Debugging code world models

TL;DR

This work analyzes Code World Models (CWMs) through semantic execution and long-horizon state tracking to understand why dense execution supervision helps but also where it fails. On real-code benchmarks, failures cluster around token-budget truncation and string-valued state caused by tokenization, while controlled tests reveal that non-string data compose reliably yet string representations hinder deeper compositions. A long-horizon permutation-tracking study shows action hallucination, not state-update errors, as the main source of degradation; with ground-truth actions, state propagation remains accurate across hundreds of steps, highlighting the role of dense supervision in simplifying state updates. The findings point to efficient supervision, robust state representations for strings, and architecture choices (or tokenizer-free encodings) as promising directions to scale CWMs for code execution and internal verification.

Abstract

Code World Models (CWMs) are language models trained to simulate program execution by predicting explicit runtime state after every executed command. This execution-based world modeling enables internal verification within the model, offering an alternative to natural language chain-of-thought reasoning. However, the sources of errors and the nature of CWMs' limitations remain poorly understood.
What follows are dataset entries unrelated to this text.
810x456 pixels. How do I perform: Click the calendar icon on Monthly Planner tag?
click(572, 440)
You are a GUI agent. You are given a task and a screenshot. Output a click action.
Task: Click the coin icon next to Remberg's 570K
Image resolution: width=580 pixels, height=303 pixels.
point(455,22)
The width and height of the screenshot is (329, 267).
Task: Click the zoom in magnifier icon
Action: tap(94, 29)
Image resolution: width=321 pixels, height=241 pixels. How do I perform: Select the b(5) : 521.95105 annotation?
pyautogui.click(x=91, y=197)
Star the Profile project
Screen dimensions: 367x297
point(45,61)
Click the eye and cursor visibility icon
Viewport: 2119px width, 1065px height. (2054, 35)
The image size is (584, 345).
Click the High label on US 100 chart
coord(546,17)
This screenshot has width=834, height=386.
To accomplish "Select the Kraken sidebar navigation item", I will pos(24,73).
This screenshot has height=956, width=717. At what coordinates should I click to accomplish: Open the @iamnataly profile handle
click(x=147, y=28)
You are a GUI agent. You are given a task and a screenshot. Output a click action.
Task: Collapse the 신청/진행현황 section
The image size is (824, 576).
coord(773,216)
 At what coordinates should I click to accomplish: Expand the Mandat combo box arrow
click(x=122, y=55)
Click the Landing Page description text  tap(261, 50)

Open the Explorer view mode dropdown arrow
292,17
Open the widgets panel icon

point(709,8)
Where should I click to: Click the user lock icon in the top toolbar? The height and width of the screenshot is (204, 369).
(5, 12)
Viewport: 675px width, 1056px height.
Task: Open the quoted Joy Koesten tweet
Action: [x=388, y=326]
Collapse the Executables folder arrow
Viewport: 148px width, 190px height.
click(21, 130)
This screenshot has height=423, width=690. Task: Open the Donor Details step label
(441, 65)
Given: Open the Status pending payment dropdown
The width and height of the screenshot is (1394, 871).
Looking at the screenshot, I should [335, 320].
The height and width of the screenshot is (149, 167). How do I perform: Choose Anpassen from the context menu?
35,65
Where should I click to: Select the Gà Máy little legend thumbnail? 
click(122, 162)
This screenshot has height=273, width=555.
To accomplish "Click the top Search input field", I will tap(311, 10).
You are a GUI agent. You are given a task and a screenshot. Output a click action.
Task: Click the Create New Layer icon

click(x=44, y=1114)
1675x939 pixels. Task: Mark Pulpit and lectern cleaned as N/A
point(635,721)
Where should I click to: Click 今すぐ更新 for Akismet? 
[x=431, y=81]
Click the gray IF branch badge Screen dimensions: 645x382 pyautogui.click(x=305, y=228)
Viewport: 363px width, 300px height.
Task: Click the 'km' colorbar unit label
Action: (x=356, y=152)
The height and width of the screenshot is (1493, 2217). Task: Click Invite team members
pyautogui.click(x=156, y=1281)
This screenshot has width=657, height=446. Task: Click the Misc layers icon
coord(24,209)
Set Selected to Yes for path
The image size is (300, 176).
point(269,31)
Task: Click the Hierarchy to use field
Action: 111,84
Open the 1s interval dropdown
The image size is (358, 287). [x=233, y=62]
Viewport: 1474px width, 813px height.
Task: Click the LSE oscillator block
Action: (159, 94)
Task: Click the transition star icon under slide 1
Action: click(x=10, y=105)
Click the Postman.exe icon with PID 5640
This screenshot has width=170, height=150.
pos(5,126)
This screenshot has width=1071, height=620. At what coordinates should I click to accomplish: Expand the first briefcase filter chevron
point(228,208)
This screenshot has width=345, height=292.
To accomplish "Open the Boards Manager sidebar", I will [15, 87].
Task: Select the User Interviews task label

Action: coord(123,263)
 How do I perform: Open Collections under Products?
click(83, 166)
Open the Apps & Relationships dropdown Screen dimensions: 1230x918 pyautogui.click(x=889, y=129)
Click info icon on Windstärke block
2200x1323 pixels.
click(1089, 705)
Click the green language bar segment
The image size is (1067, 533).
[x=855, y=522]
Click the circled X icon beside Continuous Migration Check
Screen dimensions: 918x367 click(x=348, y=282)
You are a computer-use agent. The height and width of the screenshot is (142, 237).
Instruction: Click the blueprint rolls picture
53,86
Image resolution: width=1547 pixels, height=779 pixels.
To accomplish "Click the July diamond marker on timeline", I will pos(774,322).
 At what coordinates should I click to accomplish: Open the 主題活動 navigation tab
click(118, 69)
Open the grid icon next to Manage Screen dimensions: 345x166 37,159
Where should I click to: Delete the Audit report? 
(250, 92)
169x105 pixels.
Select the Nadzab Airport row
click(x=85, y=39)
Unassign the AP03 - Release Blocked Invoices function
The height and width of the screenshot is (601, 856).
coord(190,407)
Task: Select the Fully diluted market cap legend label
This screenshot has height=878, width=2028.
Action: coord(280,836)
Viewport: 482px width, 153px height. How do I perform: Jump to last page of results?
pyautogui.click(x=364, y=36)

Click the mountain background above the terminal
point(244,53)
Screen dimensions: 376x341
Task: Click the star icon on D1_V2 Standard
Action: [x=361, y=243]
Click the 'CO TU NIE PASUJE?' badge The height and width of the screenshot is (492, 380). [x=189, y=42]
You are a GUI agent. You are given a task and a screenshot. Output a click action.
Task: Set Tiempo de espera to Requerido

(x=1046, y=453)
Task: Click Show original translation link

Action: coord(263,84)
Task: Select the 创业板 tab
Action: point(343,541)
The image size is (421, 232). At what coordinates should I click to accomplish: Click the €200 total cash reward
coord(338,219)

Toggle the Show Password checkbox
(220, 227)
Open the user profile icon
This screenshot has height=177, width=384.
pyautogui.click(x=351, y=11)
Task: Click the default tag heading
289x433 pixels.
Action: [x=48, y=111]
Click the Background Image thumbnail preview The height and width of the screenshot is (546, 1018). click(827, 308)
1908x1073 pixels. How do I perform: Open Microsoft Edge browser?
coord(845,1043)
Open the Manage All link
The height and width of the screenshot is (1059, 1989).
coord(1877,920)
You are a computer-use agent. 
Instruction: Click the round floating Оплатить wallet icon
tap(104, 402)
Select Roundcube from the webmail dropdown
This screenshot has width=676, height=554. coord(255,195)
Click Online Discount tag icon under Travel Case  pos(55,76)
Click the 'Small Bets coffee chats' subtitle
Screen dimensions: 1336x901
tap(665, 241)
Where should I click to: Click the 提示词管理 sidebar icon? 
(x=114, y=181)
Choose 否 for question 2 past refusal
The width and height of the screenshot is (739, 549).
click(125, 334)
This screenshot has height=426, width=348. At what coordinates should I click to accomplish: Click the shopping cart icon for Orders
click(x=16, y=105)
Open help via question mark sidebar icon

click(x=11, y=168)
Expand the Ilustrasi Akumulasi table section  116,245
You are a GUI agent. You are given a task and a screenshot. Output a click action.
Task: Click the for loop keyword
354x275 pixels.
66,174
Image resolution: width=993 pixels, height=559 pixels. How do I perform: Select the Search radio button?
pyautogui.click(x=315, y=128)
We study CWMs from two complementary perspectives: local semantic execution and long-horizon state tracking. On real-code benchmarks, we identify two dominant failure regimes. First, dense runtime state reveals produce token-intensive execution traces, leading to token-budget exhaustion on programs with long execution histories. Second, failures disproportionately concentrate in string-valued state, which we attribute to limitations of subword tokenization rather than program structure. To study long-horizon behavior, we use a controlled permutation-tracking benchmark that isolates state propagation under action execution. We show that long-horizon degradation is driven primarily by incorrect action generation: when actions are replaced with ground-truth commands, a Transformer-based CWM propagates state accurately over long horizons, despite known limitations of Transformers in long-horizon state tracking. These findings suggest directions for more efficient supervision and state representations in CWMs that are better aligned with program execution and data types.

Figures (5)

• Figure 1: Accuracy on long-horizon state tracking via Code $S_5$ permutation tracking, where models apply sequences of permutation swaps (8--128 operations). CWM+TF (teacher forcing) maintains high accuracy, while GPT5 and CWM degrade with sequence length. $\times$ indicates zero accuracy.
• Figure 2: Top: Distribution of CWM non-truncation failures by output data type on CruxEval-O and HumanEval, excluding truncation cases. String-valued outputs dominate failures Bottom: Failure taxonomy on CruxEval-O. Top row shows examples of data type failures. Bottom row shows truncation failure patterns that cause trace overflow.
• Figure 3: Tokenization discontinuity: Left: the separator "-." tokenizes as ID 14863 alone, but this token never appears in "a-.-.b"'s token sequence, causing rsplit to fail. Right: the pattern " B " tokenizes as [426, 220], but token 426 is absent from " BaB "'s tokens, causing rfind to hallucinate a match.
• Figure 4: Illustration of action hallucination and teacher forcing in a CWM trace. Left: In the baseline setting, an incorrect next command corrupts the execution history and forces all subsequent states to be wrong. Right: Under teacher forcing, the ground-truth command is injected at each step and evaluation isolates state prediction.
• Figure 5: Atomic accuracy report for the 25 string-manipulation functions used in the compositionality study.